BEGIN

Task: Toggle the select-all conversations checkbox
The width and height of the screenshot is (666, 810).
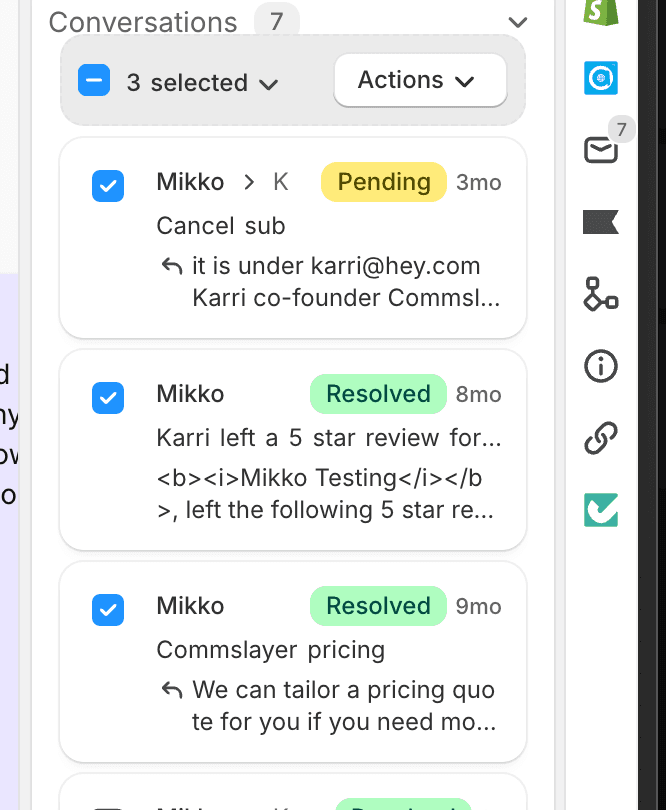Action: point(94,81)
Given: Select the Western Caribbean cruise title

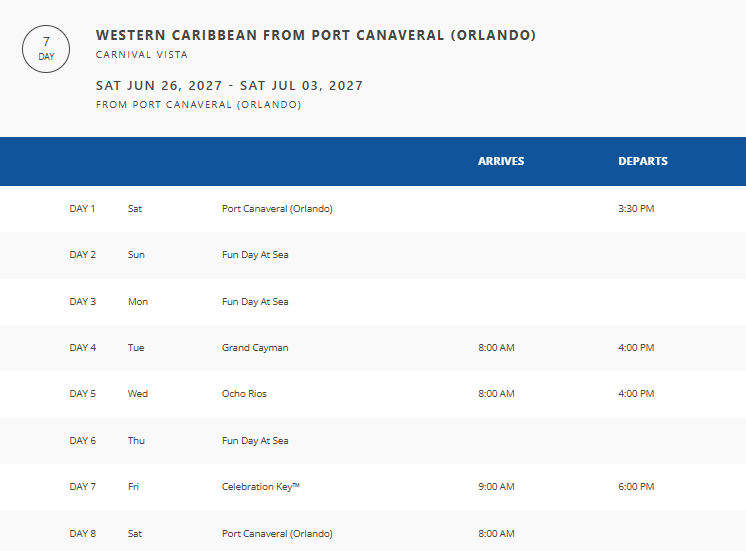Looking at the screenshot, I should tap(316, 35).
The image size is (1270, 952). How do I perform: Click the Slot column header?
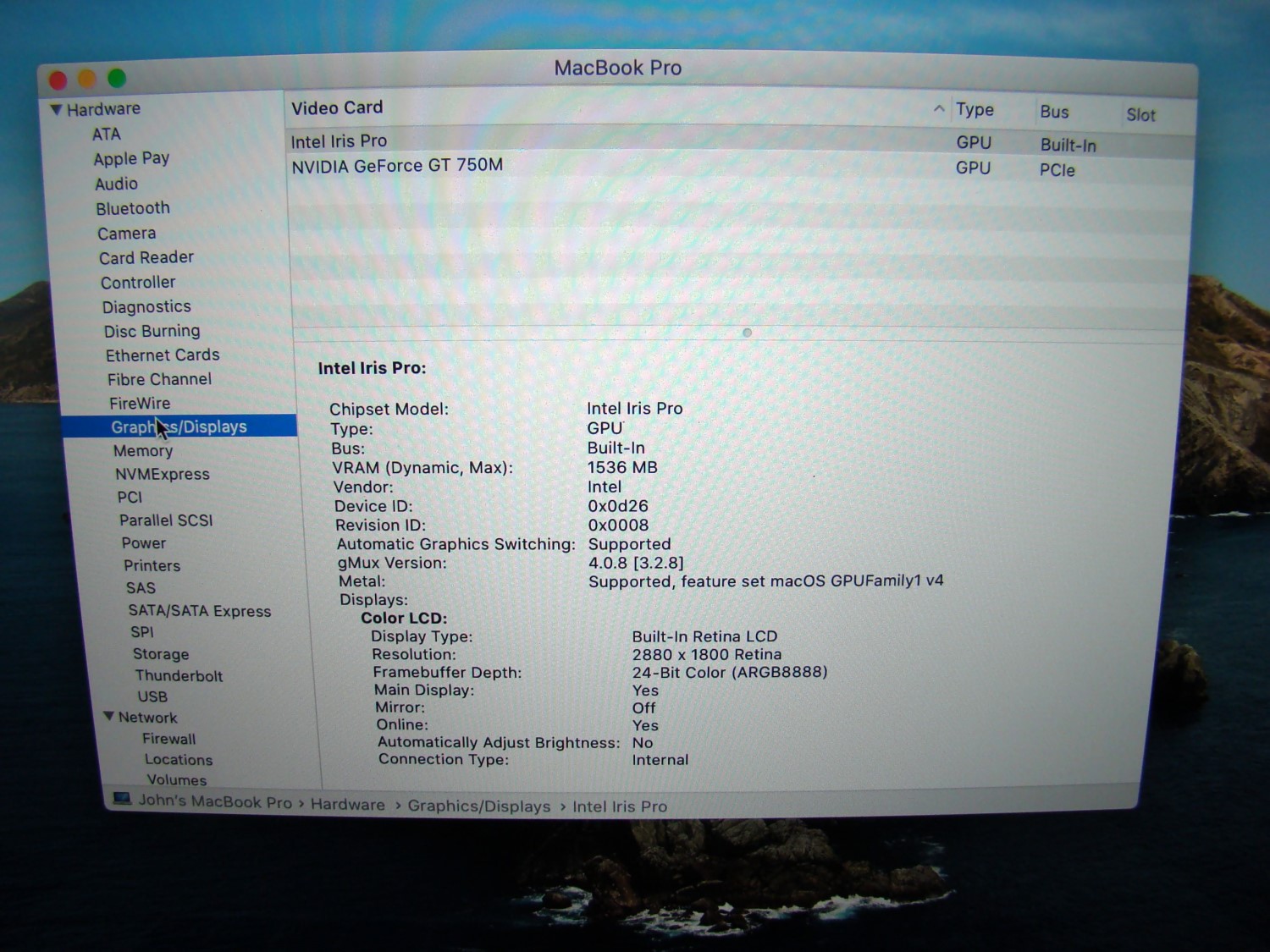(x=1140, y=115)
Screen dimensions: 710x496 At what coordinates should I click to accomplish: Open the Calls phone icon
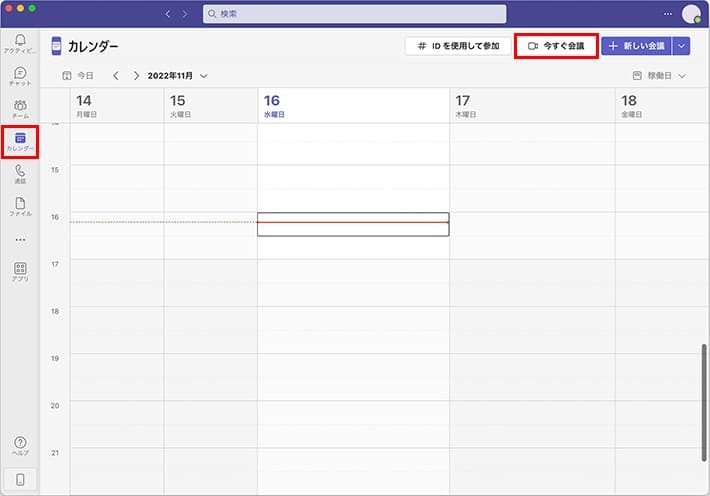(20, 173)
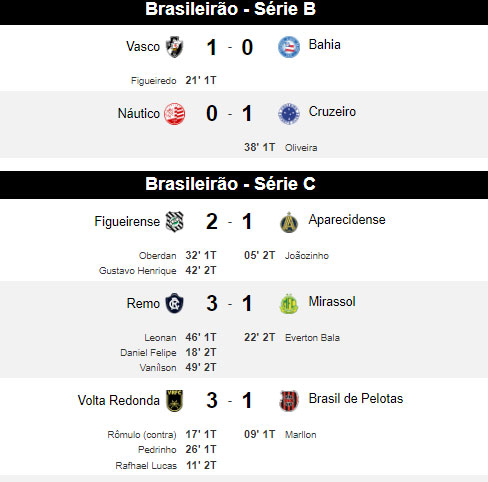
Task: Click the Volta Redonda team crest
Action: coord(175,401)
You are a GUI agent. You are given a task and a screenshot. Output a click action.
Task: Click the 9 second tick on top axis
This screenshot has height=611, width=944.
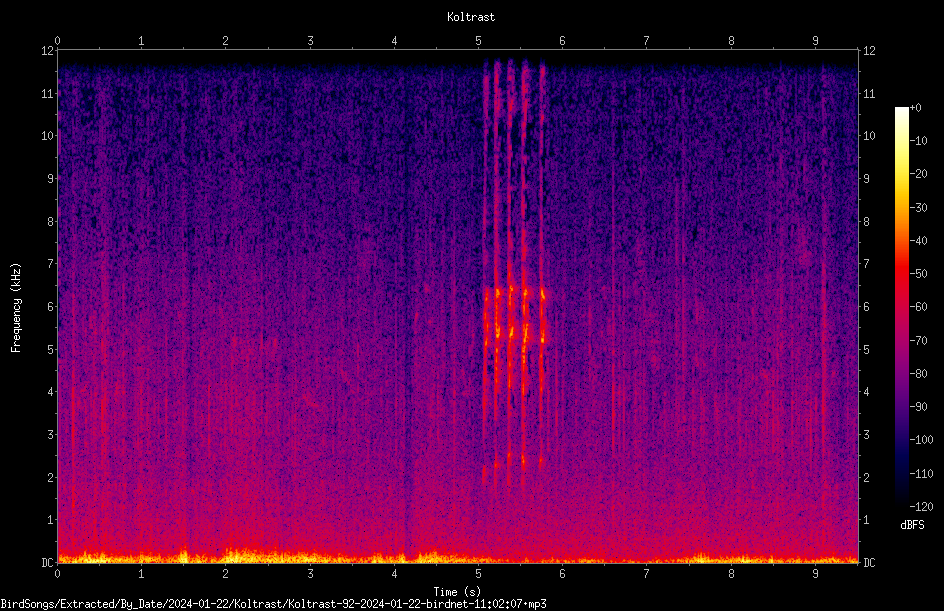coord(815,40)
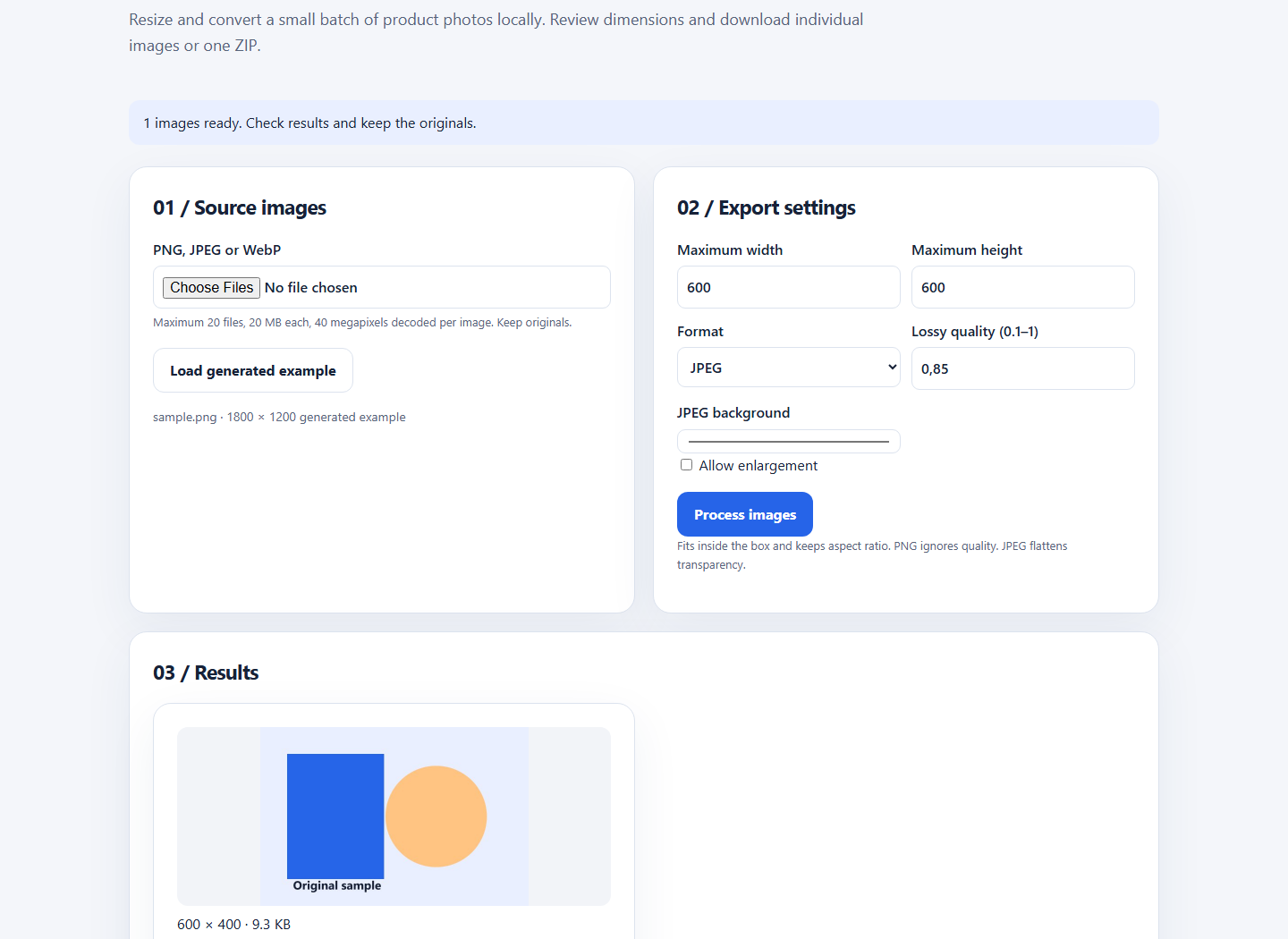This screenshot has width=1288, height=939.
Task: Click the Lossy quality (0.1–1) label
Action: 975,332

END

- _How to complete this task_: Only the lines from the one with "You are a GUI" through the end of the data, both ends included, should be written out exactly, and no pictures should appear.

- _Answer section_:
You are a GUI agent. You are given a task and a screenshot. Output a click action.
Task: Click the 9 second tick on top axis
This screenshot has height=611, width=944.
coord(815,40)
This screenshot has width=1288, height=939.
Task: Click the Lossy quality (0.1–1) label
Action: 975,332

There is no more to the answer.